ZFS Snapshot Manager
A distributed ZFS snapshot management system with S3-compatible storage support. This project provides client, server, and restore tools for managing ZFS snapshots across multiple machines.
Features
- S3 Storage Support: Store snapshots in any S3-compatible storage using AWS SDK v2 (AWS S3, MinIO, Backblaze B2, Wasabi, DigitalOcean Spaces)
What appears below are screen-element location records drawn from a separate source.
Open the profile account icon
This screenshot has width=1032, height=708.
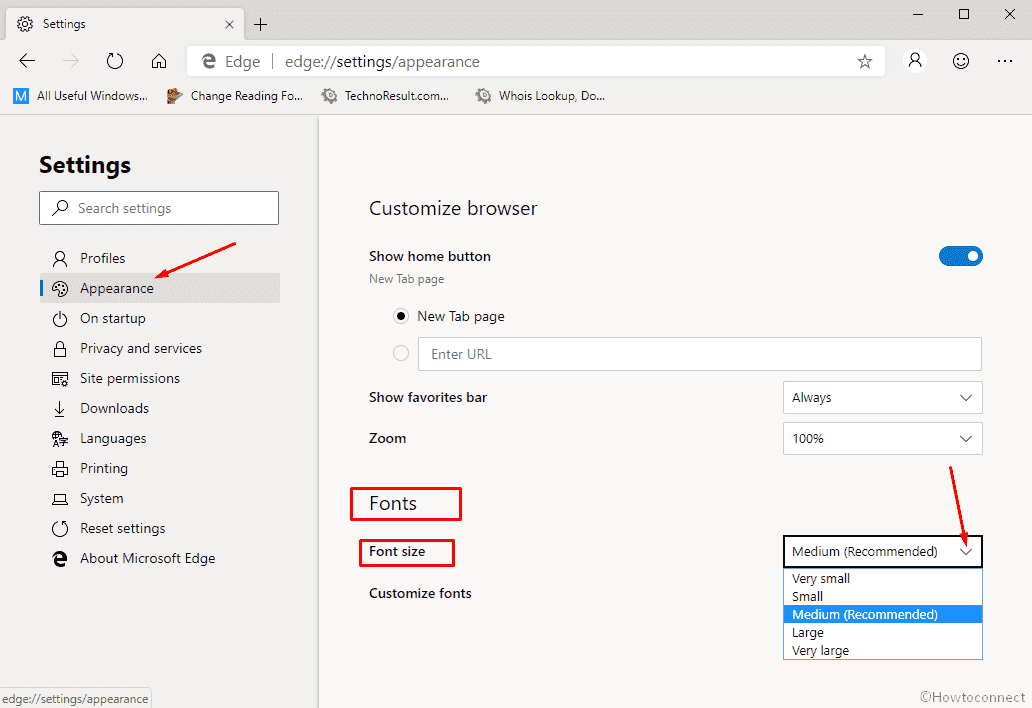(914, 61)
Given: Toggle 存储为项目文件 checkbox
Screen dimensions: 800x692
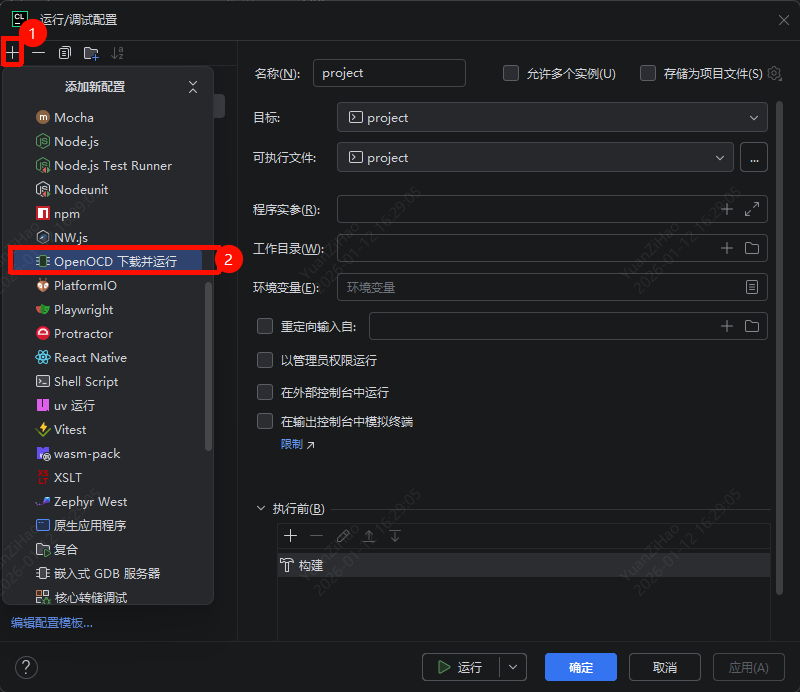Looking at the screenshot, I should [648, 73].

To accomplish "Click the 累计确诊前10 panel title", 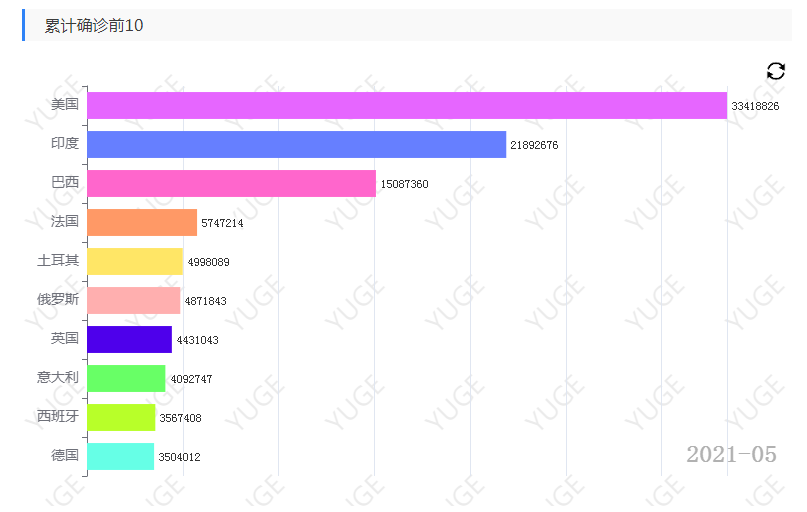I will click(x=94, y=25).
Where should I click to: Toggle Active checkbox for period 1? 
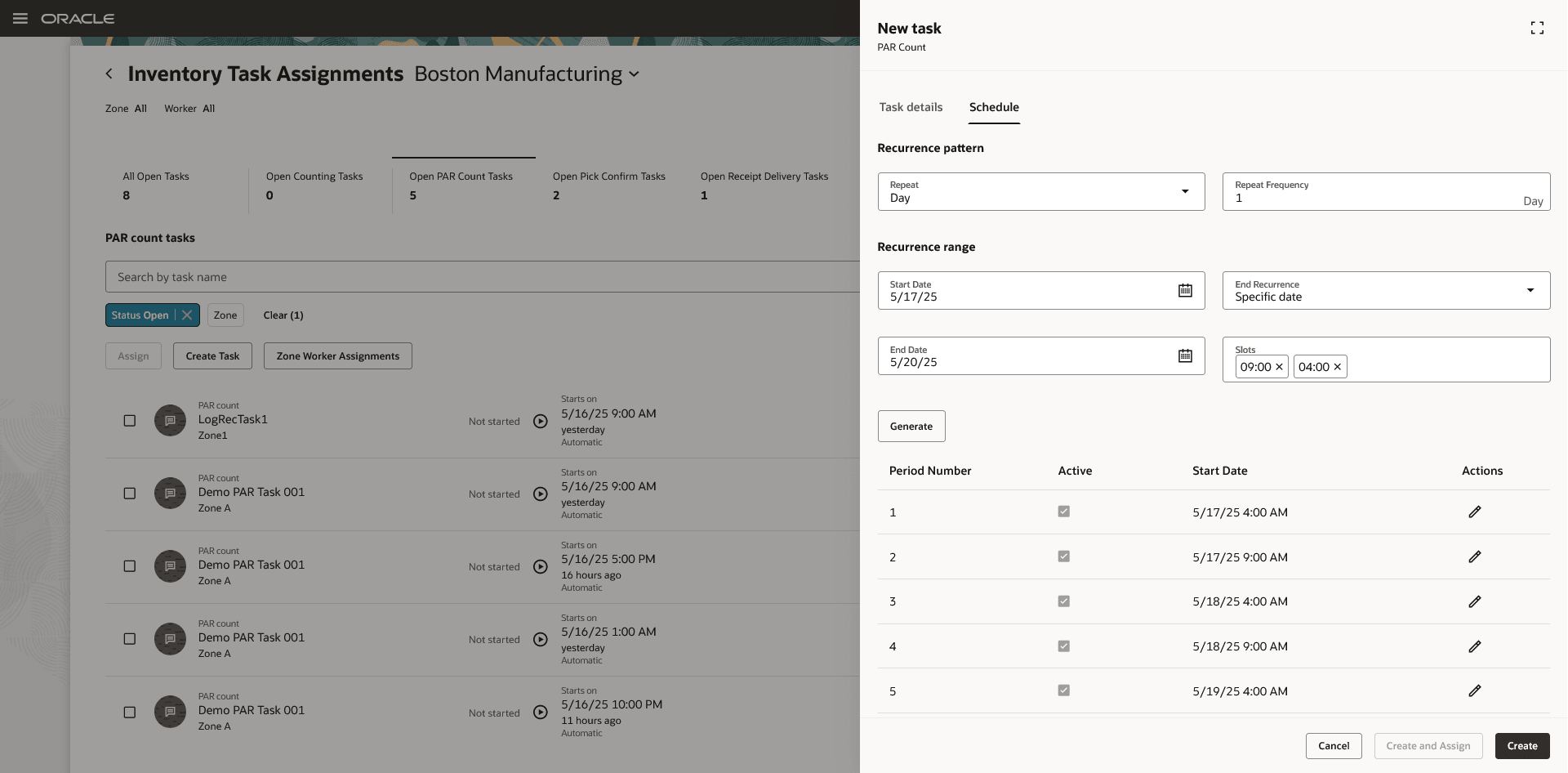click(1063, 512)
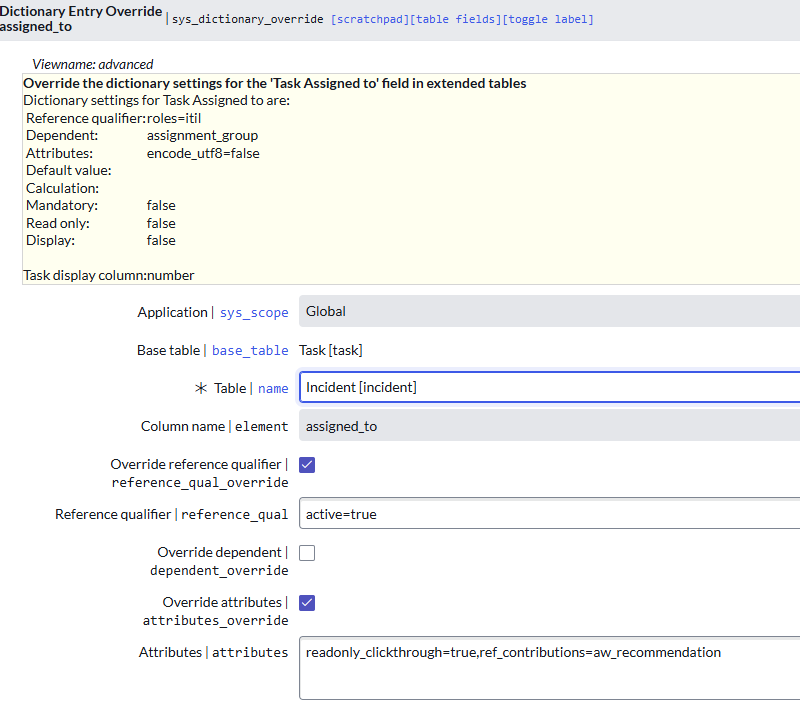800x701 pixels.
Task: Click the Dictionary Entry Override title
Action: (x=80, y=11)
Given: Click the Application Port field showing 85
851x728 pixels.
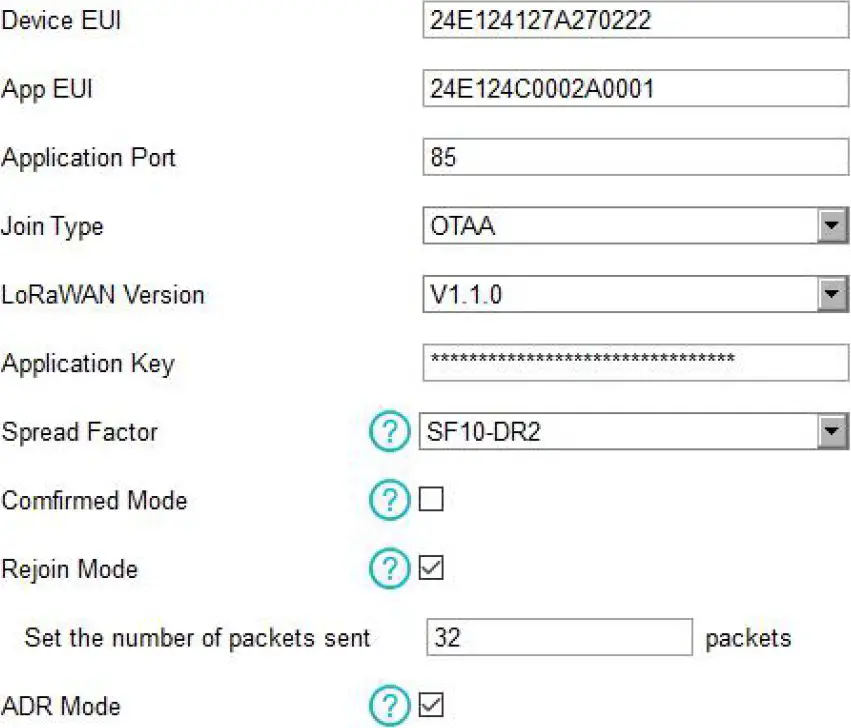Looking at the screenshot, I should [630, 156].
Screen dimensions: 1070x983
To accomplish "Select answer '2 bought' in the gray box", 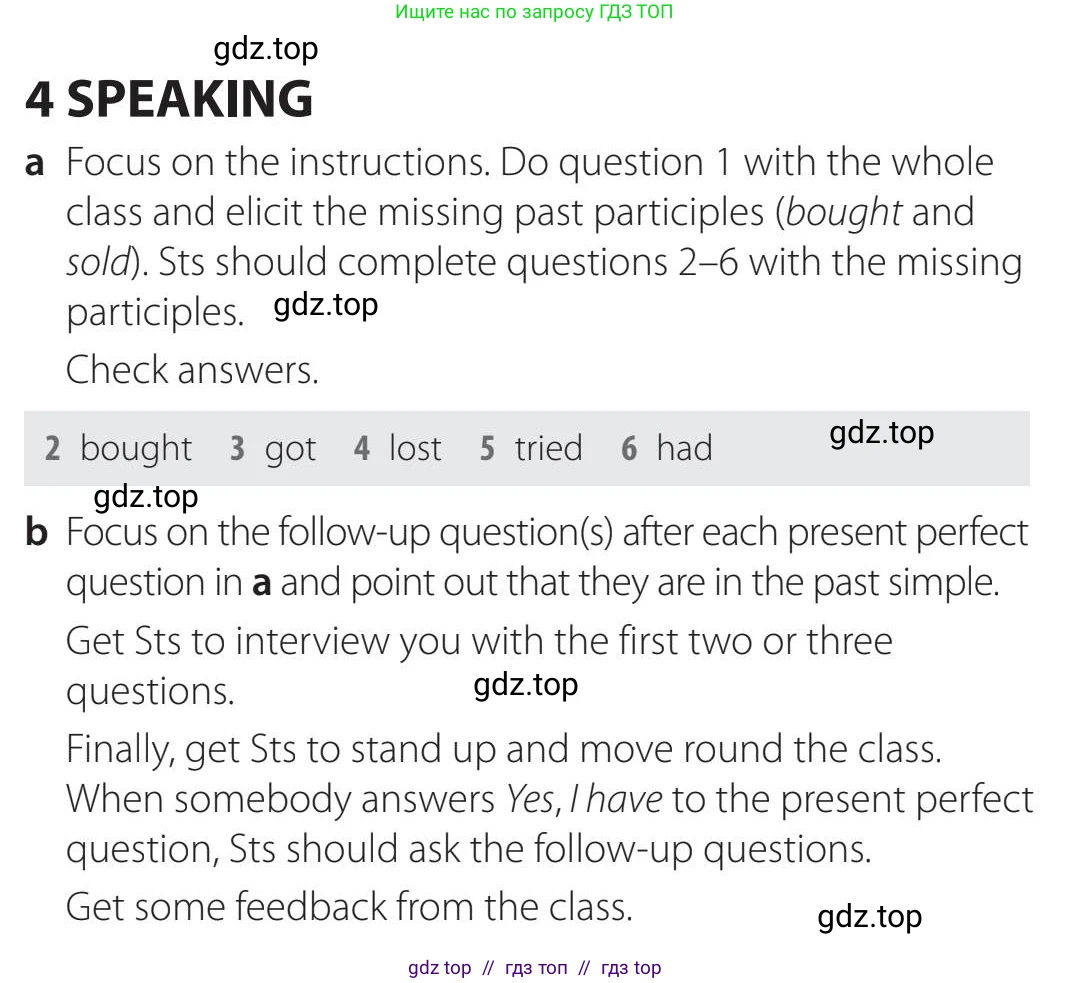I will point(118,449).
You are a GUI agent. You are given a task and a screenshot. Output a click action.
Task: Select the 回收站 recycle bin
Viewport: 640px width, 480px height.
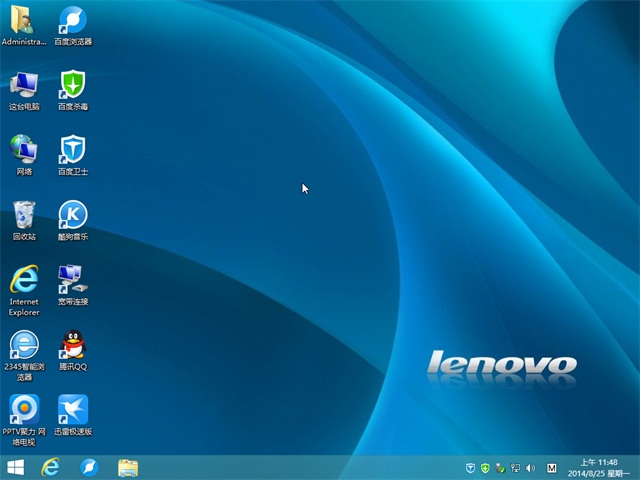(23, 214)
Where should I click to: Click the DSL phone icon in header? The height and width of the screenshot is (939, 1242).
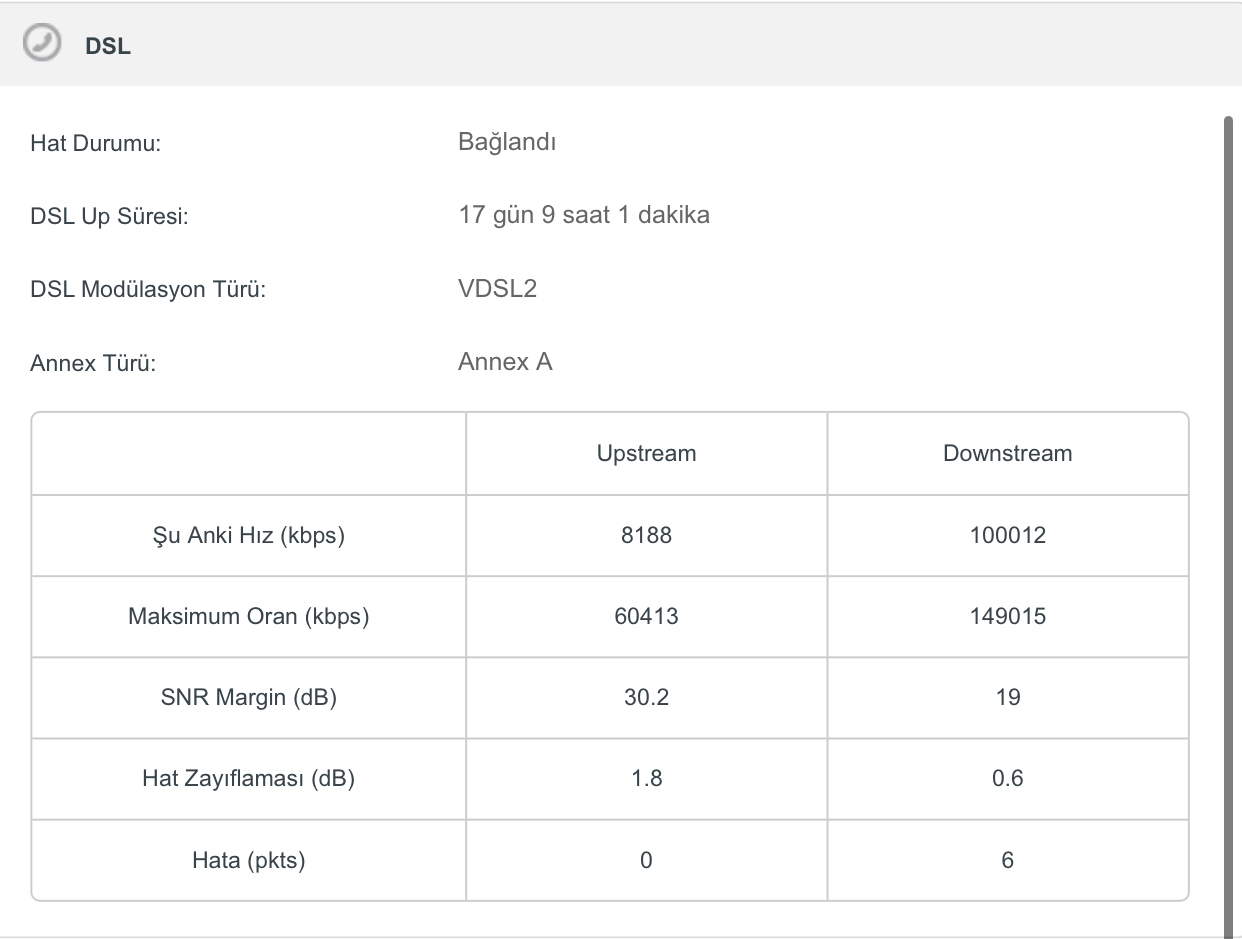42,45
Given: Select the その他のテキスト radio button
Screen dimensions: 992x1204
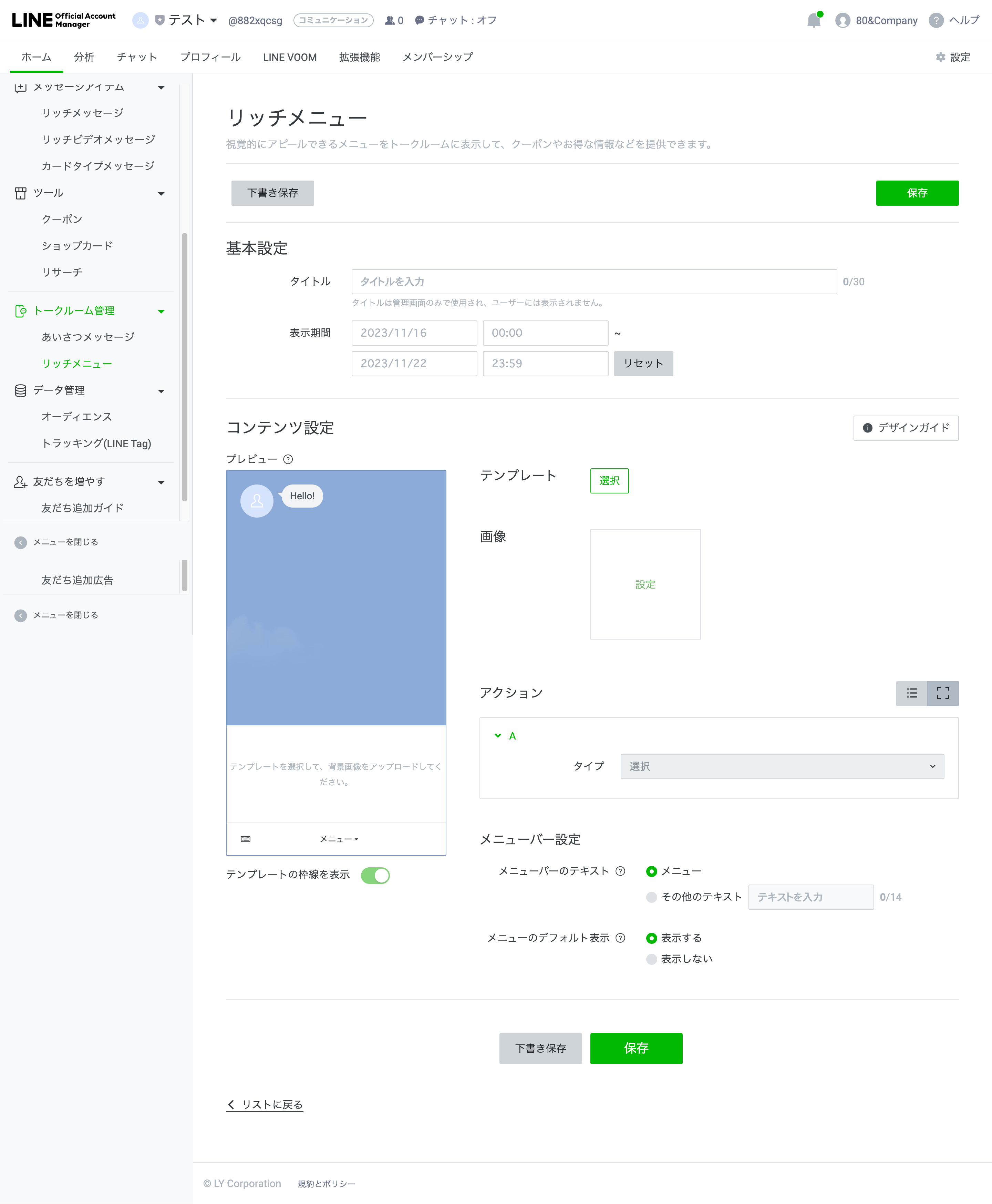Looking at the screenshot, I should click(651, 897).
- Local ZFS Storage: Option to use local ZFS datasets for maximum performance
- Multi-client Architecture: Support for multiple clients with isolated storage and per-client quotas
- Automatic Compression: LZ4 compression for reduced storage costs and faster transfers
- Snapshot Rotation: Automatic cleanup of old snapshots based on quota
- Server-Managed Rotation Policies: Centralized control of client rotation policies - clients must use server-configured retention settings
- API Key Authentication: Secure client-server communication
- Simple CLI: Just use
zfs-client snapto backup - automatically handles full/incremental
Project Structure
zfs/
├── cmd/
│ ├── zfs-server/ # Server executable
│ ├── zfs-client/ # Client executable
│ └── zfs-restore/ # Restore tool executable
├── internal/
│ ├── server/ # Server package (config, storage, HTTP handlers)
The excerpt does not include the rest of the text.